PETUNJUK:
**A)** Menurut teks bacaan, berapa orang warga Kampung Torok yang tewas dalam perang tanding memperebutkan tanah persawahan Rapi Dho?
**B)** Salin dengan tepat seluruh bagian teks bacaan mulai dari "Kamis, 29 Januari" sampai dengan "menyisahkan sejumlah tanya.".

Kamis, 29 Januari 2009

Lonto Leok Masih Bisakah Diharapkan?

PERISTIWA perang tanding memperebutkan tanah persawahan Rapi Dho, Desa Tal, Kecamatan Satar Mese yang menewaskan 3 orang warga Kampung Torok, Desa Papang, Kecamatan Satar Mese, Kabupaten Manggarai, Jumat 23 Januari 2009 menyisahkan sejumlah tanya.

Betapa tidak, persoalan tanah tersebut telah berlangsung lama dan terkesan dibiarkan terkatung-katung, kendati sudah ada keputusan yang berkekuatan hukum tetap berupa putusan Mahkamah Agung (MA). Namun, keputusan MA yang seharusnya dihormati tidak diterima baik oleh warga yang kalah oleh putusan MA tersebut.

Warga menolak karena memang dasar hukum (bukti) yang dipegang oleh para pihak semuanya lengkap dan dapat dibuktikan. Bukti-bukti yang dimiliki para pihak itu antara lain adanya Surat Keputusan (SK) Gubernur NTT tahun 1960. Fatalnya, SK Gubernur yang memuat nama-nama pemilik tanah tersebut berbeda dengan kesepakatan masyarakat setempat yang tertuang dalam Buku Induk Organisasi setempat yang dibuat jauh sebelum terbitnya SK Gubernur.

DATA TERKUMPUL:
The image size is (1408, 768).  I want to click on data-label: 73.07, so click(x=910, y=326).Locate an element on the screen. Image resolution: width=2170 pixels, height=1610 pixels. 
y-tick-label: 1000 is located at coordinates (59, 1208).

JAWABAN LATIHAN:
**A)** Tiga orang.

**B)**
Kamis, 29 Januari 2009

Lonto Leok Masih Bisakah Diharapkan?

PERISTIWA perang tanding memperebutkan tanah persawahan Rapi Dho, Desa Tal, Kecamatan Satar Mese yang menewaskan 3 orang warga Kampung Torok, Desa Papang, Kecamatan Satar Mese, Kabupaten Manggarai, Jumat 23 Januari 2009 menyisahkan sejumlah tanya.